Mr. Wakshlag said the audience for the miners was probably higher because the nation had been following their plight over the course of several days. The successful attack on the Hussein brothers, "obviously was not a large-scale, unfolding, dramatic event," he said. "It was pretty much straightforward coverage of the fact that they were caught, which is by and large something you learn quickly and you don't have to stay and watch a whole bunch of stuff all day and get glued to the set."

Though he took heart that CNN's ratings were up from the summer of 2001, Mr. Wakshlag acknowledged, "I'm not sure that national import and national interest always correspond."

There are two anomalies in the ratings that dispel the theory that perhaps the American public is turning a blind eye to the world: the audience increases for "NBC Nightly News" and the Fox News Channel, the respective leaders of their fields.

According to Andrew Tyndall, publisher of the Tyndall Report, which is a newsletter that tracks the network evening newscasts, NBC has given the heaviest coverage of Iraq of the three newscasts in recent weeks. Fox News Channel has not exactly shied away from Iraq, either.

Executives at Fox News Channel and NBC said they concluded that it was better to devote more time where more context can be given to Iraq news rather than less. If boiled down to mere headlines, they said, that news can seem relentlessly negative and may turn off viewers.

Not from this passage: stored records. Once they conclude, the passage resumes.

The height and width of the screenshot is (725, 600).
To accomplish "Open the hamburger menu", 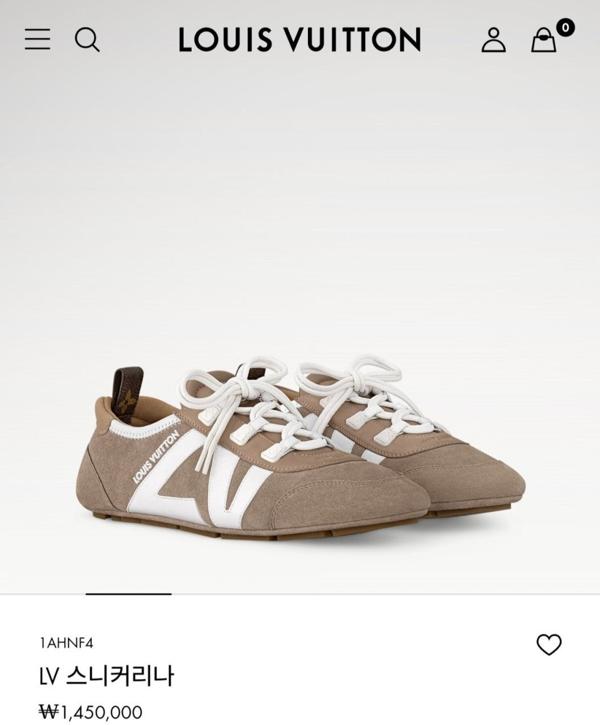I will (38, 39).
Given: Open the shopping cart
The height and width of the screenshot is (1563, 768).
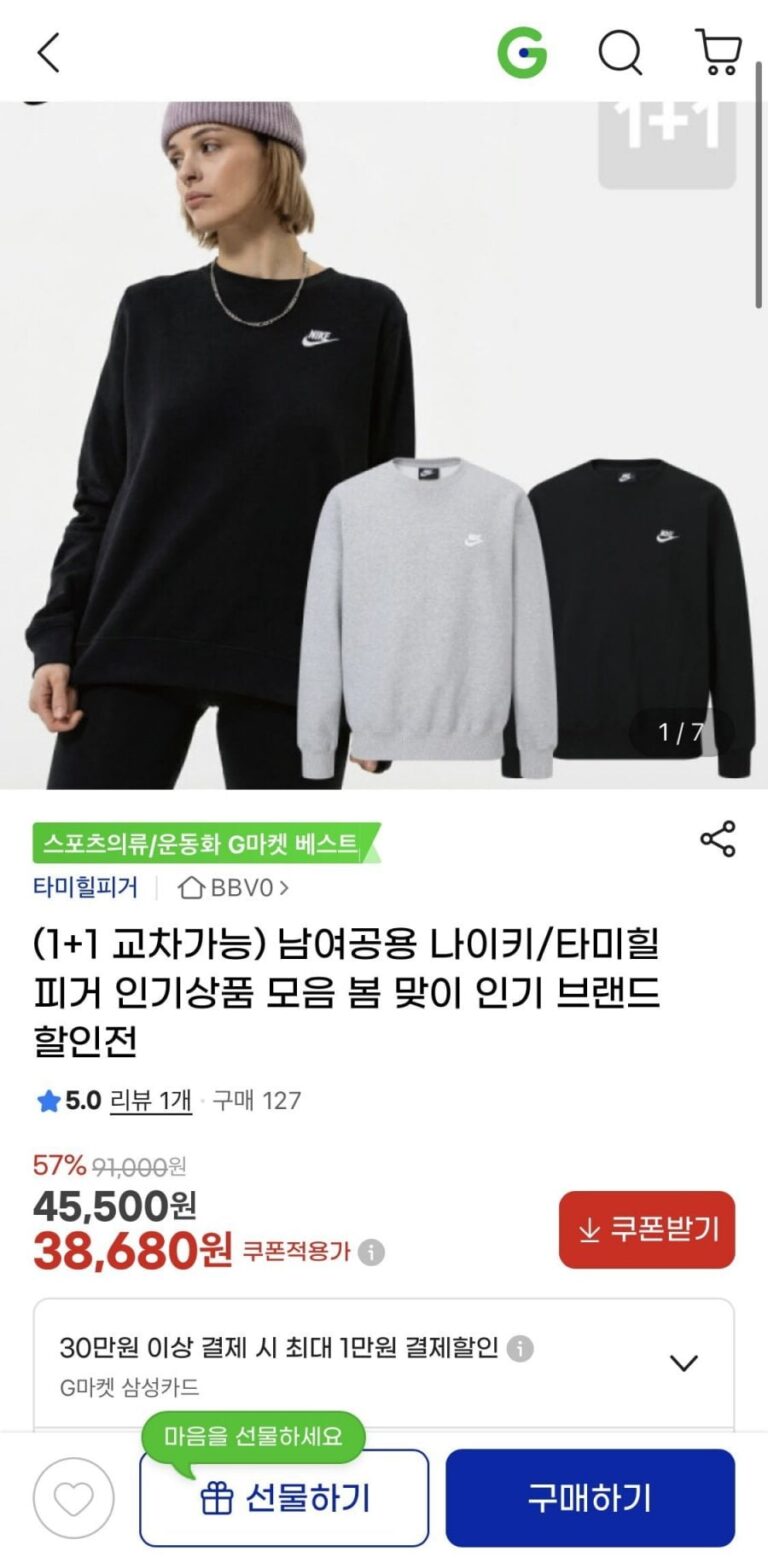Looking at the screenshot, I should click(718, 52).
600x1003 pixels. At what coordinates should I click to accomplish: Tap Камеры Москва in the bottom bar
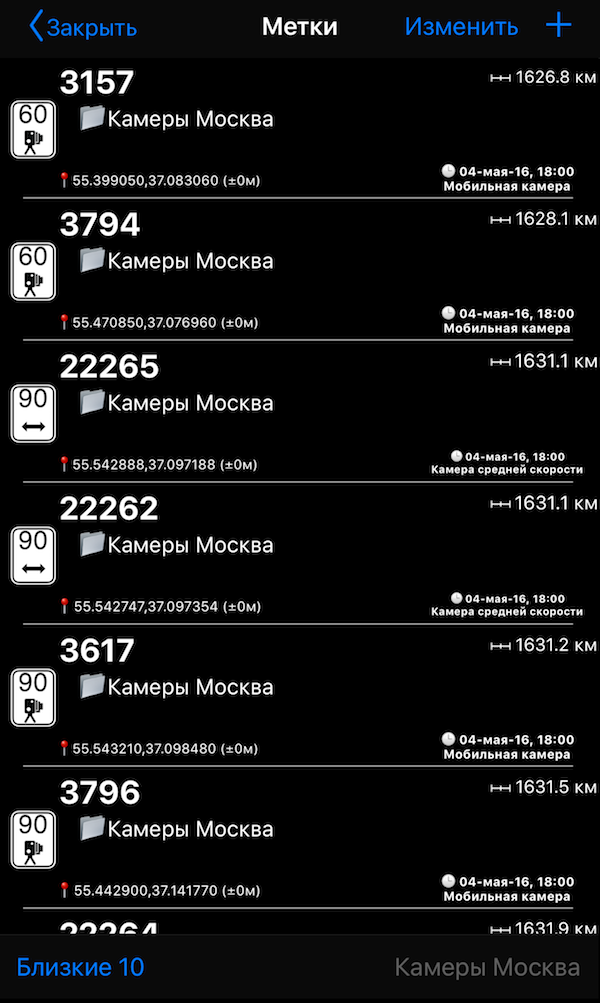(x=487, y=967)
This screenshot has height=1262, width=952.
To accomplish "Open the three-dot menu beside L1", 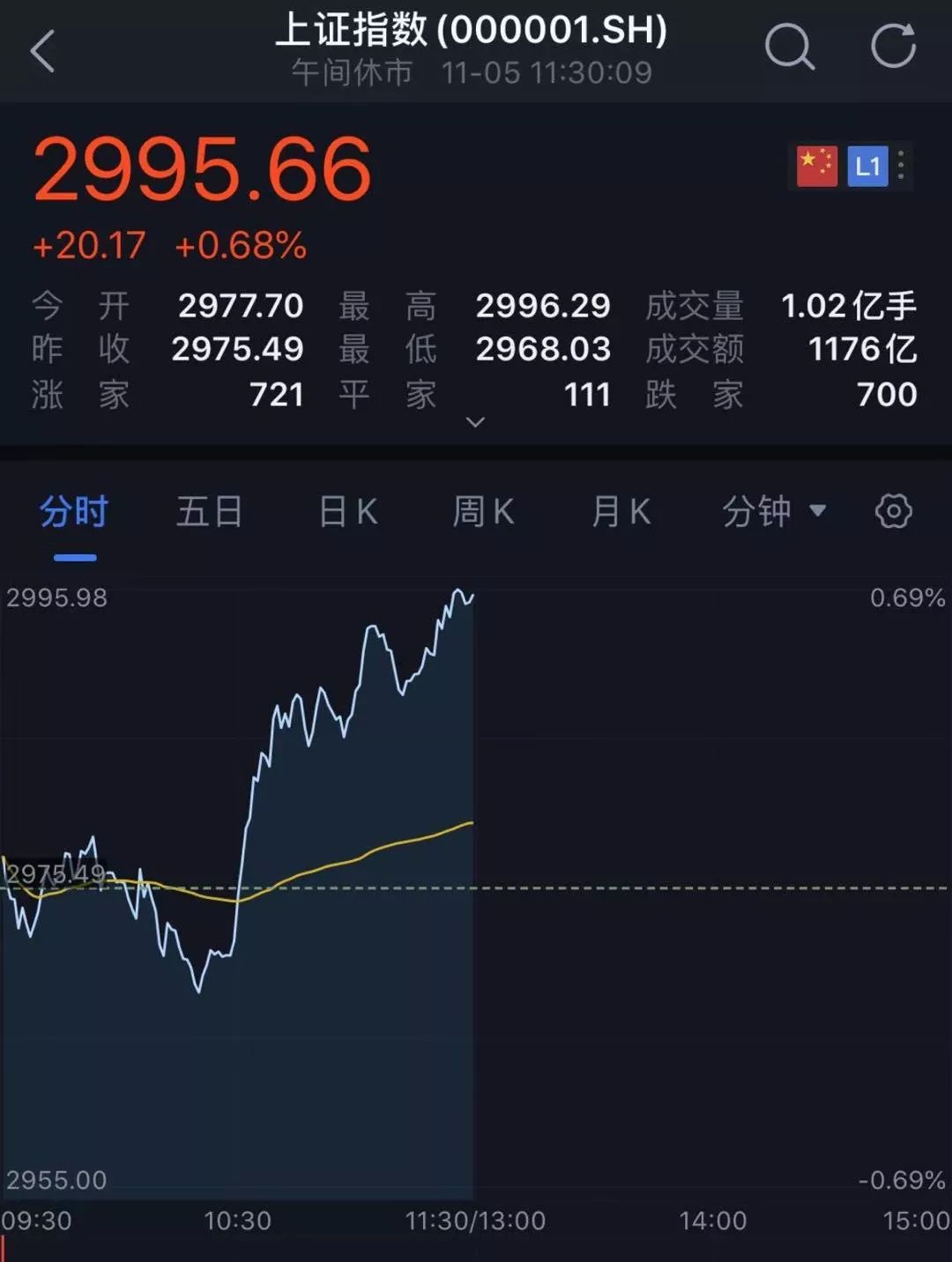I will pos(901,165).
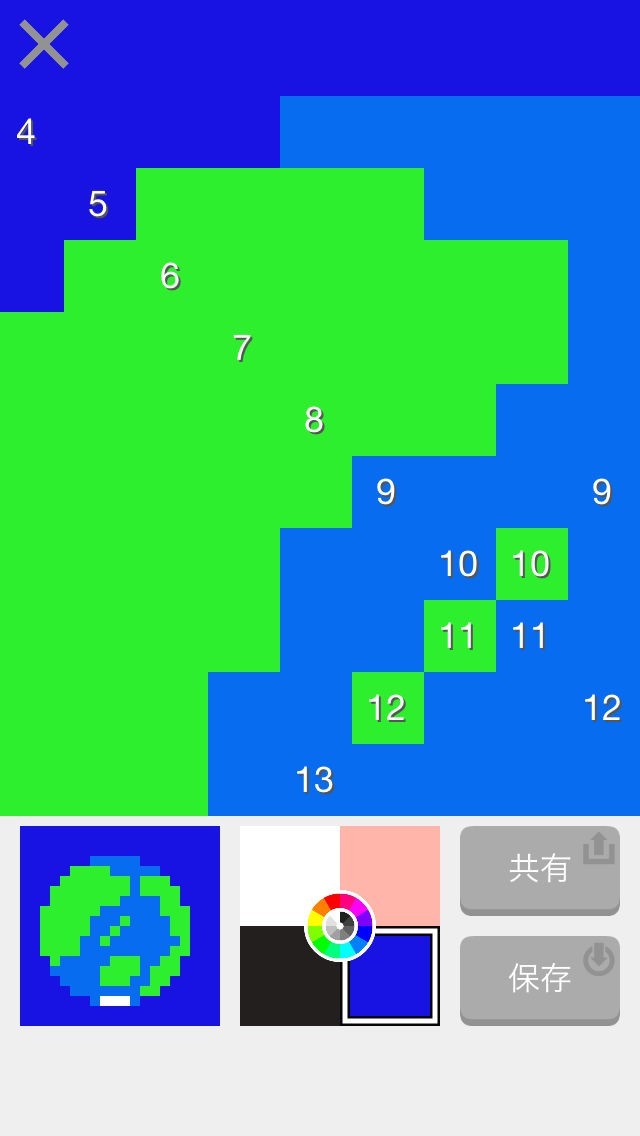The width and height of the screenshot is (640, 1136).
Task: Paint the green pixel labeled 10
Action: pyautogui.click(x=532, y=564)
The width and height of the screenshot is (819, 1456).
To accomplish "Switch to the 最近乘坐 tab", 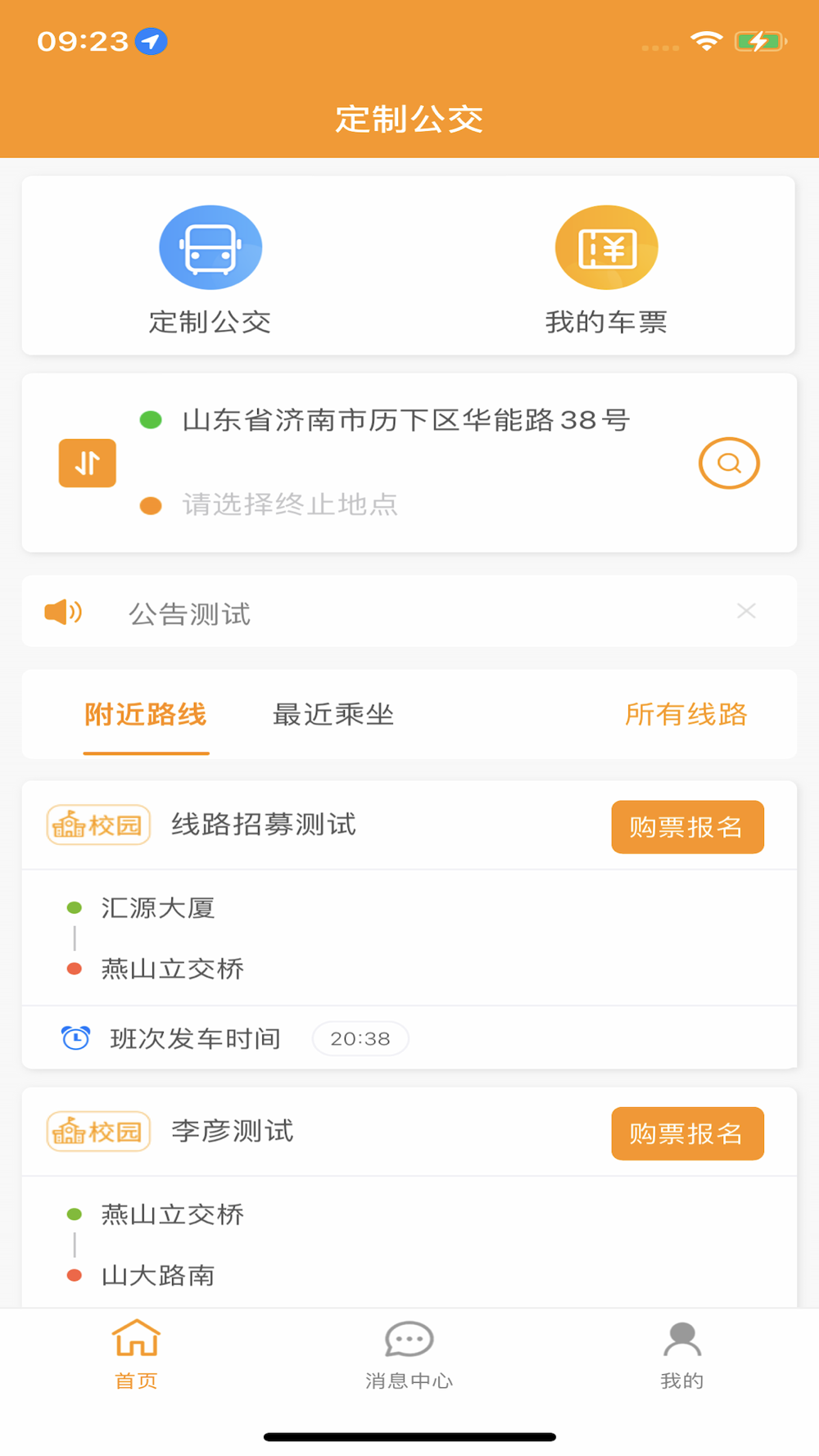I will (333, 715).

"Other networks have come on the air every day and they give you a countdown or count-up of the bad things that have happened — whether it's military deaths or civilian deaths," said Bill Shine, the executive producer of Fox News Channel. "That is important, and it's news America should know. But, there is some progress going on in that country."

CNN and MSNBC dispute that Fox News is devoting more time to Iraq than they are. And competitors of NBC News denied they were being overly negative, saying that if NBC News is covering Iraq any more than they are, it is only by a marginal degree.

"I think that reality can get to viewers at times," said Mr. Murphy at CBS. "But I don't think our coverage is negative or relentlessly negative. We tell people what we have. Some days it's negative, some days it's not."

It remains unclear whether the big celebrity-driven news narratives of the moment — the Kobe Bryant sexual-assault case and Arnold Schwarzenegger's announced gubernatorial run in California — will change the current ratings equation.

On cable news, Fox News Channel, CNN and MSNBC saw spikes in their average daily audiences on Wednesday — the day Mr. Bryant had his first court appearance and Mr. Schwarzenegger announced his candidacy. But the gains were not huge.

Reliable data on the evening newscasts for last Wednesday were unavailable.

Either way, Mr. Murphy said, he did not expect the ratings funk to continue for very long. "People come to watch the news when they need the news," he said, adding, "and they will need it again."